Column | Type | Collation | Nullable | Default | Storage | Stats target | Description
---------+---------+-----------+----------+---------+---------+--------------+-------------
itemid | integer | | not null | | plain | |
logdate | date | | not null | | plain | |
sales | integer | | | | plain | |
Partition key: RANGE (logdate)
Partitions: item1 FOR VALUES FROM ('2006-02-01') TO ('2006-03-31'),
item2 FOR VALUES FROM ('2006-04-01') TO ('2006-05-31')
test=#
INSERTED SOME DATA ON PARENT TABLE
insert into item values(1,'2006-02-02',20);
But as you can see, the data size of the parent table is zero, because data resides in the child table.
test=# \dt+ item*
List of relations
Schema | Name | Type | Owner | Persistence | Size | Description
--------+-------+-------------------+---------+-------------+------------+-------------
public | item | partitioned table | pawan | permanent | 0 bytes |
public | item1 | table | pawan | permanent | 8192 bytes |
public | item2 | table | pawan | permanent | 8192 bytes |
(3 rows)
Index is automatically created on the child table whenever I am creating an index on the parent table.
test=# create index item_idx on item(logdate);
CREATE INDEX
test=#
test=# \d+ item
Partitioned table "public.item"
Column | Type | Collation | Nullable | Default | Storage | Stats target | Description
---------+---------+-----------+----------+---------+---------+--------------+-------------
itemid | integer | | not null | | plain | |
logdate | date | | not null | | plain | |
sales | integer | | | | plain | |
Partition key: RANGE (logdate)

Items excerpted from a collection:
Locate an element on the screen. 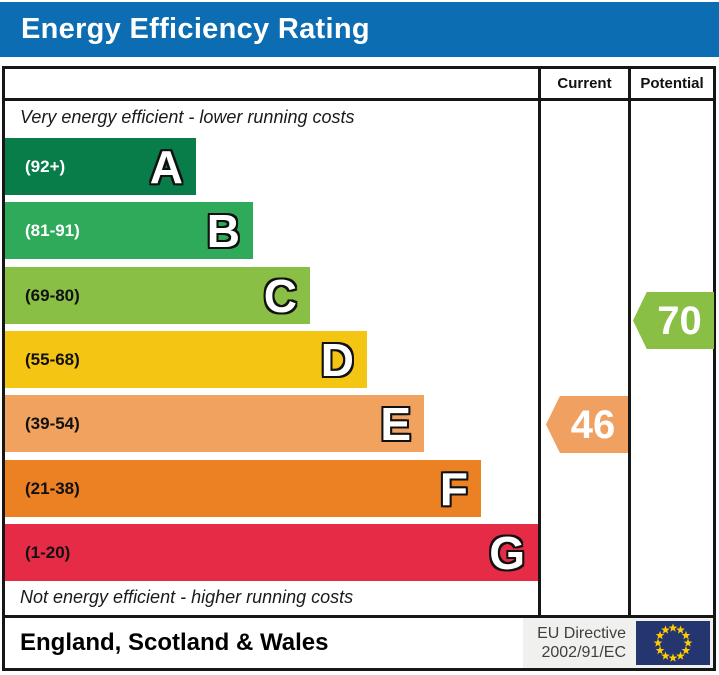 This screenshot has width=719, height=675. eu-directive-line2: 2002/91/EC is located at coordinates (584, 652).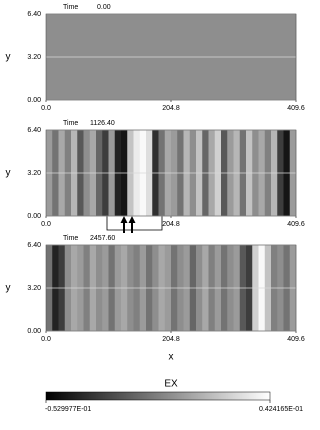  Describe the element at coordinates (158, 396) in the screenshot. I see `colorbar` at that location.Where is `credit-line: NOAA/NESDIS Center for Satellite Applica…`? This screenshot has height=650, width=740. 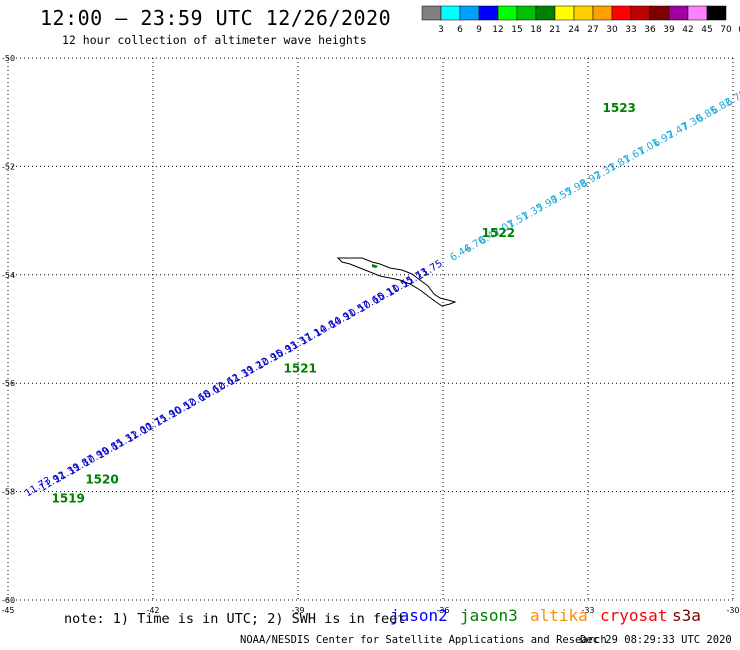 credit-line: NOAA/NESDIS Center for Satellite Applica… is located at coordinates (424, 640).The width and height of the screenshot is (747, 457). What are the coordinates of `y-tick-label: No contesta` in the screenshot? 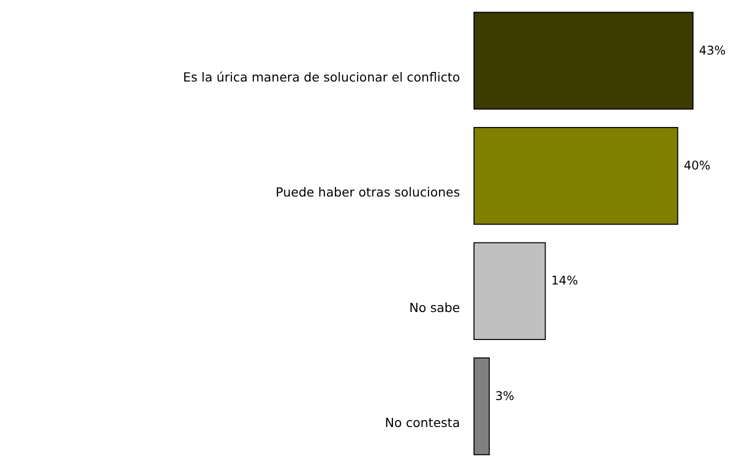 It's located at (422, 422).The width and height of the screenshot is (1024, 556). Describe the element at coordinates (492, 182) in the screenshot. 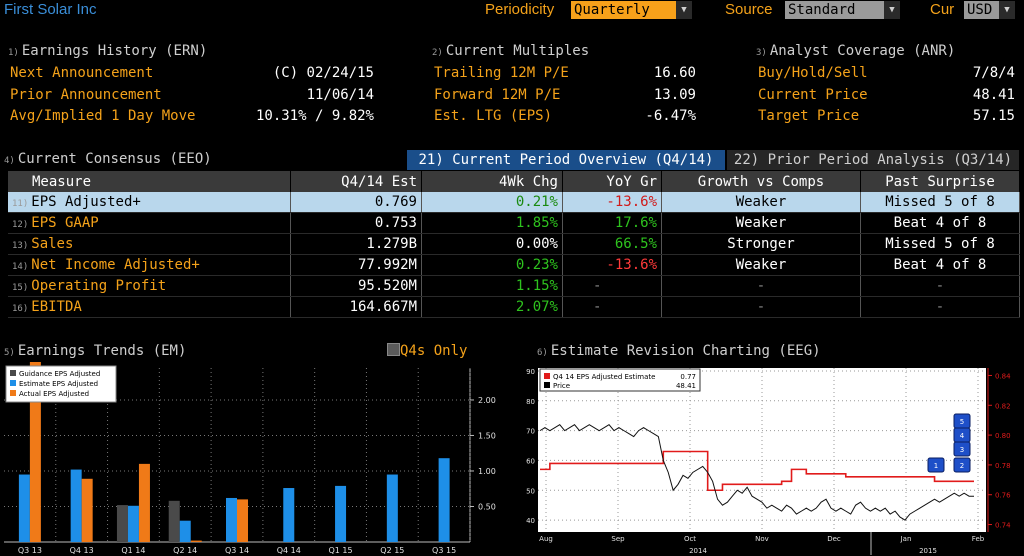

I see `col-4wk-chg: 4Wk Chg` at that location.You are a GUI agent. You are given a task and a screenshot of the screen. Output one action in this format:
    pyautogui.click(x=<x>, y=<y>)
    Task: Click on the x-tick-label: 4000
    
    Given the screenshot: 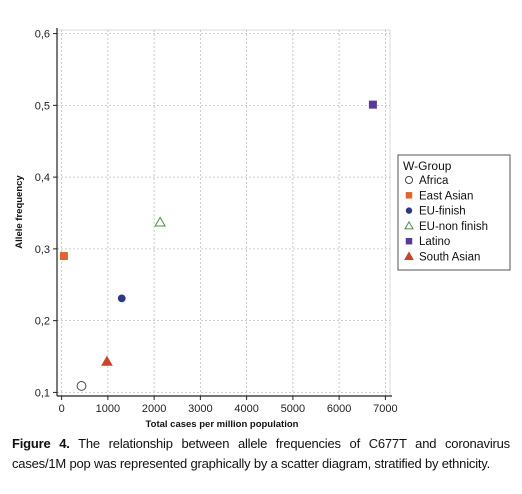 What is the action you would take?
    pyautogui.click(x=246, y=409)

Task details — Resume the PostgreSQL table-partitioning walkthrough, continuing directly after its final line.

Result of the task —
Indexes:
"item_idx" btree (logdate)
Partitions: item1 FOR VALUES FROM ('2006-02-01') TO ('2006-03-31'),
item2 FOR VALUES FROM ('2006-04-01') TO ('2006-05-31')
test=# \d+ item1
Table "public.item1"
Column | Type | Collation | Nullable | Default | Storage | Stats target | Description
---------+---------+-----------+----------+---------+---------+--------------+-------------
itemid | integer | | not null | | plain | |
logdate | date | | not null | | plain | |
sales | integer | | | | plain | |
Partition of: item FOR VALUES FROM ('2006-02-01') TO ('2006-03-31')
Partition constraint: ((logdate IS NOT NULL) AND (logdate >= '2006-02-01'::date) AND (logdate < '2006-03-31'::date))
Indexes:
"item1_logdate_idx" btree (logdate)
Access method: heap
test=# \d+ item2
Table "public.item2"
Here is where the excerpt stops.